- DIRECTIONS -
Copy out the material below line for line, changing nothing.

- GIVEN ENTRIES -
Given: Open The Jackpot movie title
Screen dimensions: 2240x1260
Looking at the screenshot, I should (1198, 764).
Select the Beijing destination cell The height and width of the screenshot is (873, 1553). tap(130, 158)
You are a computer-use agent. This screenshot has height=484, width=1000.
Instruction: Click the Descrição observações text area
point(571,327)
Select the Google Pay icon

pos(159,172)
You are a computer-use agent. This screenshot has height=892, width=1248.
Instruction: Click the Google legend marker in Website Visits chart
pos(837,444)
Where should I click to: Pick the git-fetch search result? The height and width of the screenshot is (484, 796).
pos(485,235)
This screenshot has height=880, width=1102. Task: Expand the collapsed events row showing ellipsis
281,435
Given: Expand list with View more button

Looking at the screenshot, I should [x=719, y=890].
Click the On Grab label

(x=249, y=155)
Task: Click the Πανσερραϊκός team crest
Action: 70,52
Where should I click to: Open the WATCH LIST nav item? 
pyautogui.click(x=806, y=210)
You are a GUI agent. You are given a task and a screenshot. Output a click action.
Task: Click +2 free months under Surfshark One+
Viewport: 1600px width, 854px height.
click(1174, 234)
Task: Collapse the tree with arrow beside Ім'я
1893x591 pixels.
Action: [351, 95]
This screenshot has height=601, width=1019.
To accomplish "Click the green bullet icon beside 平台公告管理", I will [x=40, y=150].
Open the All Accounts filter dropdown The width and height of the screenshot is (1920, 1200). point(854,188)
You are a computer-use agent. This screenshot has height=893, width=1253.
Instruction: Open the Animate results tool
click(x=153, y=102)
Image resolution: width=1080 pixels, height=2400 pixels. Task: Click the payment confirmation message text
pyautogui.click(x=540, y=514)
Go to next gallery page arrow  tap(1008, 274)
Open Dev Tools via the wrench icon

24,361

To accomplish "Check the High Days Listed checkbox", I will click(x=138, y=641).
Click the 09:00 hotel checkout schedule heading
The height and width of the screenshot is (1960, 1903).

- RESPONSE BELOW -
Given: Open The Jackpot movie title
Screen dimensions: 2240x1260
Looking at the screenshot, I should (1198, 764).
Select the Beijing destination cell The height and width of the screenshot is (873, 1553). tap(130, 158)
You are a computer-use agent. This screenshot has height=484, width=1000.
Instruction: Click the Descrição observações text area
point(571,327)
Select the Google Pay icon

pos(159,172)
You are a computer-use agent. This screenshot has height=892, width=1248.
Instruction: Click the Google legend marker in Website Visits chart
pos(837,444)
Where should I click to: Pick the git-fetch search result? The height and width of the screenshot is (484, 796).
pos(485,235)
This screenshot has height=880, width=1102. Task: Expand the collapsed events row showing ellipsis
281,435
Given: Expand list with View more button

Looking at the screenshot, I should [x=719, y=890].
Click the On Grab label

(x=249, y=155)
Task: Click the Πανσερραϊκός team crest
Action: 70,52
Where should I click to: Open the WATCH LIST nav item? 
pyautogui.click(x=806, y=210)
You are a GUI agent. You are given a task and a screenshot. Output a click action.
Task: Click +2 free months under Surfshark One+
Viewport: 1600px width, 854px height.
click(1174, 234)
Task: Collapse the tree with arrow beside Ім'я
1893x591 pixels.
Action: [351, 95]
This screenshot has height=601, width=1019.
To accomplish "Click the green bullet icon beside 平台公告管理", I will [x=40, y=150].
Open the All Accounts filter dropdown The width and height of the screenshot is (1920, 1200). point(854,188)
You are a computer-use agent. This screenshot has height=893, width=1253.
Instruction: Open the Animate results tool
click(x=153, y=102)
Image resolution: width=1080 pixels, height=2400 pixels. Task: Click the payment confirmation message text
pyautogui.click(x=540, y=514)
Go to next gallery page arrow  tap(1008, 274)
Open Dev Tools via the wrench icon

24,361

To accomplish "Check the High Days Listed checkbox", I will click(x=138, y=641).
Click the 09:00 hotel checkout schedule heading
The height and width of the screenshot is (1960, 1903).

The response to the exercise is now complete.